Remember that poorly advertised concert. . . the one in which Far East Movement was going to bedazzle students and community members with their hippity-hoppishness and charming looks?  Yep, neither do I.

If our student leaders are unable to manage our near-sacred student fee monies they are bequeathed, enlarging our student government should not be a prerogative at the moment.

Some may be crying, “Cole hates Asians and/or Pacific Islanders and/or the WSU Student Association!”  Please, let me assure you that I do not. In fact, I consider Senator Lam Nguyen — the Vietnamese-born senator who undertook the feat of acquiring 150 signatures (and trust me, that is a feat) — my good friend, among with many of the other senators.

According to Title II, Section B of The By-laws of the WSUSA, it states that “a constituency is defined as any group of Weber State University students who share a unique community that can be legally tracked within the campus computer system, commonly known as Banner.”

If WSUSA wants to govern themselves by its own bylaws, there should be no division of the constituency of Asian/Pacific Islander; at least until that distinction is made by WSU.

If, however, WSUSA does not want to follow its bylaws and/or is set on adding another senate seat, perhaps a more pressing and — at this time — a more deserving constituency would be those that fall under the LGBT umbrella.

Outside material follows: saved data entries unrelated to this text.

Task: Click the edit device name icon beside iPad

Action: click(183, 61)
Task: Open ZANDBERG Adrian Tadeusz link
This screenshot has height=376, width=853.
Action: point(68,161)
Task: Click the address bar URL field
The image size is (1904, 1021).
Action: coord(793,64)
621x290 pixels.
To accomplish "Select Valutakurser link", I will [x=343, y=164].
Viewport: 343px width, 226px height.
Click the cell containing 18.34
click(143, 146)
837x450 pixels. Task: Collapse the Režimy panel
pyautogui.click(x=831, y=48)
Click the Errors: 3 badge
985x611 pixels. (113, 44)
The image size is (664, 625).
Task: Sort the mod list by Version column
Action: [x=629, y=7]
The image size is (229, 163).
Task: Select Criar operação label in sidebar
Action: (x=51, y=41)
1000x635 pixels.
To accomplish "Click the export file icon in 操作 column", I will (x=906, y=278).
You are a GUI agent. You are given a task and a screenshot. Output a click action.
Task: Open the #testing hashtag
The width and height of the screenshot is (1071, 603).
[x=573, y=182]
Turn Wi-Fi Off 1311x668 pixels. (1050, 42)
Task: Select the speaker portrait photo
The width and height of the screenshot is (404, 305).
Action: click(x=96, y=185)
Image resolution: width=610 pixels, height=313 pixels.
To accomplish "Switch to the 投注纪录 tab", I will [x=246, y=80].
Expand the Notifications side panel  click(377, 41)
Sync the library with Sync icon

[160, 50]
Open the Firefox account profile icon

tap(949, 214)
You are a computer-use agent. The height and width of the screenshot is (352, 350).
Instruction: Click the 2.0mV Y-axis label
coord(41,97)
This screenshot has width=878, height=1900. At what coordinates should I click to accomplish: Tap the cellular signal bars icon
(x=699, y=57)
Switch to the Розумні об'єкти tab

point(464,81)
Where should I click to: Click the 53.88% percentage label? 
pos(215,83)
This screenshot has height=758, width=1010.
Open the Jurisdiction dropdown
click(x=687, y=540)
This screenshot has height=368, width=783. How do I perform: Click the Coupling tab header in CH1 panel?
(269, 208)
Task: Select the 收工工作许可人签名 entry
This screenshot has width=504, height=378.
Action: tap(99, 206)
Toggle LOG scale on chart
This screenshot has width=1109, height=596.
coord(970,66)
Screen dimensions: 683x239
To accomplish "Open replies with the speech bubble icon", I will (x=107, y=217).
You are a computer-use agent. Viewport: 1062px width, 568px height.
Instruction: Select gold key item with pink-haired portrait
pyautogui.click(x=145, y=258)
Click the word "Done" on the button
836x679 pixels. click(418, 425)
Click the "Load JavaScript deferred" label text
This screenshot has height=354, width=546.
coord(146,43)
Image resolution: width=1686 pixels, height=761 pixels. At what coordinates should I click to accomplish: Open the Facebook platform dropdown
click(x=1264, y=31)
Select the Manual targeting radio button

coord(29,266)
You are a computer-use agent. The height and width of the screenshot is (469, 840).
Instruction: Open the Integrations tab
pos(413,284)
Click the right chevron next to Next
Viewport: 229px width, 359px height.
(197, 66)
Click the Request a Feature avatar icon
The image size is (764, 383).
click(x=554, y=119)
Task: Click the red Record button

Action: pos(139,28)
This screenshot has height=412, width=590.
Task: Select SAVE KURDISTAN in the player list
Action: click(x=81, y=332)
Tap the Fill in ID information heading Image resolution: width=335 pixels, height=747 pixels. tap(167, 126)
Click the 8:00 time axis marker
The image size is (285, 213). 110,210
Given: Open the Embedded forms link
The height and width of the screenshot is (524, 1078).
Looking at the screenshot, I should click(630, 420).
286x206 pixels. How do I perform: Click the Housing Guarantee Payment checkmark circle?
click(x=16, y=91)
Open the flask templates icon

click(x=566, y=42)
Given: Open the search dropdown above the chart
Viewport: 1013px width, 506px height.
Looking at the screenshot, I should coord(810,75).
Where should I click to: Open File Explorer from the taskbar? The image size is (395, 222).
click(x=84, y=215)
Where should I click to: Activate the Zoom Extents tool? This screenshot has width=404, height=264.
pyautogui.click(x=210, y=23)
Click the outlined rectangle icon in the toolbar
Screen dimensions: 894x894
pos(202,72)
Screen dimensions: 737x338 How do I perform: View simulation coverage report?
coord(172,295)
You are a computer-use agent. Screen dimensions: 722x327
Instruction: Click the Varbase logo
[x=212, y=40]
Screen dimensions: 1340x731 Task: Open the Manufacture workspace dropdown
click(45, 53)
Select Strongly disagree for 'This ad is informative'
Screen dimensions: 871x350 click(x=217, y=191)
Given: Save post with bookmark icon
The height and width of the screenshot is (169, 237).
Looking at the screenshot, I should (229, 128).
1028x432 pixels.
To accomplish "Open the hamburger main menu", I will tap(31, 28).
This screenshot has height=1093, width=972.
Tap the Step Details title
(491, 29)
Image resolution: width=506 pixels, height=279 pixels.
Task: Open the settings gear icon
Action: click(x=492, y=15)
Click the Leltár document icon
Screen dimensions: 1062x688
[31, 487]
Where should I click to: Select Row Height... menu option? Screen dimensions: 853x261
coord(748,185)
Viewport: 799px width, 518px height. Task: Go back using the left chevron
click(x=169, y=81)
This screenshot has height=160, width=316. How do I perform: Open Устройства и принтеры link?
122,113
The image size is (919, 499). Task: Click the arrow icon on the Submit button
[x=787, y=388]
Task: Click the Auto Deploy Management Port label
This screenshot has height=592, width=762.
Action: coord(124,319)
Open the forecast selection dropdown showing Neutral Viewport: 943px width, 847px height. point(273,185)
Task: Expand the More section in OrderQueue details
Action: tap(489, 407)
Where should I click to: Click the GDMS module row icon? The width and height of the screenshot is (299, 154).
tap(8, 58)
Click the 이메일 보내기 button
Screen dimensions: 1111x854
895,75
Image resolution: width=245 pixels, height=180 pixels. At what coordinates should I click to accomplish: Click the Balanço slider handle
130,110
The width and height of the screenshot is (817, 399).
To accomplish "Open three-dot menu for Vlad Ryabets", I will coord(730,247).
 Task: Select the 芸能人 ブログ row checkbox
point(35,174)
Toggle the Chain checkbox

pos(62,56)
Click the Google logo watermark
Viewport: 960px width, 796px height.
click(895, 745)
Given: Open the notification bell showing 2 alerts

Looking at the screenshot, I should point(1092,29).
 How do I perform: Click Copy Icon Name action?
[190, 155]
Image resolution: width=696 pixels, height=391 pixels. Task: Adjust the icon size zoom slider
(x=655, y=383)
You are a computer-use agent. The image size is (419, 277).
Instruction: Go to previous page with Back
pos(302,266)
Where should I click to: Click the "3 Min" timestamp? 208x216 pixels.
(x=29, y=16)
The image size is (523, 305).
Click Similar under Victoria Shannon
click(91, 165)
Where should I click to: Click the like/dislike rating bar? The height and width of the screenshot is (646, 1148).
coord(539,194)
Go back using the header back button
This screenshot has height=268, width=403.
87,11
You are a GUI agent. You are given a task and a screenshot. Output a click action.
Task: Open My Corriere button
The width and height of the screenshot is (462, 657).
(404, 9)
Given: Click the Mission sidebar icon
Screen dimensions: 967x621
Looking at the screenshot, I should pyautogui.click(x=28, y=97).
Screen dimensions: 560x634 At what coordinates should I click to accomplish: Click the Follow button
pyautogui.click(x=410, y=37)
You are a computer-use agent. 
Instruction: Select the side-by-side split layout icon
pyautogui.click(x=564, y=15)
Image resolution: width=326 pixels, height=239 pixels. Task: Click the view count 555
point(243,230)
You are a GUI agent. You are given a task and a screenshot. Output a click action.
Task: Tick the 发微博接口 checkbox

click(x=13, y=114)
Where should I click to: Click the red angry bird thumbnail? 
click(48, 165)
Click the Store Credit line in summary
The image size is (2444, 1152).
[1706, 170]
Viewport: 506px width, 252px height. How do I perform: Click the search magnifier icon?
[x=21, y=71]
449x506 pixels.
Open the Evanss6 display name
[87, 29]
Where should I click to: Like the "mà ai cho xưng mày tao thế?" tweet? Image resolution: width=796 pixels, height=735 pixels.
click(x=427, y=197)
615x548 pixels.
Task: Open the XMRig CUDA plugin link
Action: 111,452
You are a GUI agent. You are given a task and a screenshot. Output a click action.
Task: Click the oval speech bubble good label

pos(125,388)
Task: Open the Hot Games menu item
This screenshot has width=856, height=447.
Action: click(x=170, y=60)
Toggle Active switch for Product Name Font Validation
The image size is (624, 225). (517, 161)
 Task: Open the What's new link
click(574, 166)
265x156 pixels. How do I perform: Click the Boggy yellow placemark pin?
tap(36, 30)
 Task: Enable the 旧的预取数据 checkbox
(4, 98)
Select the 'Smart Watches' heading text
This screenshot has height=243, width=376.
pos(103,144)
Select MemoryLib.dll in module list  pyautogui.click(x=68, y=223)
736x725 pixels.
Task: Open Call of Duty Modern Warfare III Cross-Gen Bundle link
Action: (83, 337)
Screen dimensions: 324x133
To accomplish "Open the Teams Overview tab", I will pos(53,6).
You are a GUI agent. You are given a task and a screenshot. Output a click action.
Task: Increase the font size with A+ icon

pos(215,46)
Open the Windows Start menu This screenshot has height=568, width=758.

A few weeks ago, staff members from the Counseling and Psychological Services Center, along with a few other individuals — including some student senators — voiced their concern for the LGBT community at WSU.  Some even suggested that an LGBT center would be appropriate for WSU students to meet some needs.

An LGBT center would most likely be funded through student fees, much like the Women’s Center. For this and other reasons, I feel that a center would be the wrong course of action.  However, this group is not represented appropriately at WSU, and it needs representation.

According to the Provost’s Office, this fall semester some 25,483 students are enrolled at WSU (which is a record-setter).  In another statistic-heavy survey — the WSU Student Division’s The Profile of Today’s College Student conducted in December 2010 — it was determined that 92 percent of WSU students consider themselves heterosexual.  That means 8 percent — over 2,000 students — consider themselves not heterosexual.  Of course, there may be some of those 2,000 that don’t consider themselves LGBT either; most likely, however, the vast majority of those 2,000 students do.

In the same survey, only three percent of students opted their ethnicity as Asian/Pacific Islander — that’s 764 students amidst a combined grouping.  If this bifaceted constituency were divided, the numbers to support a customized senator does not hold its weight against a 2,000-plus student need.

Perhaps the data gathered from the WSU Student Affairs Division would meet the legality clause in the WSUSA’s bylaws. Perhaps not. Additionally, a student or student leader would be required to obtain the necessary 15o student signatures to support such a senate position.

In any case, I really like Weber — as do countless others — for its cost-friendly environment.  The more we add, the higher the cost. I am an admirer of K.I.S.S.  Keep It Simple Stupid.  Well, then again, maybe not an affectionate admirer of the last ‘S.’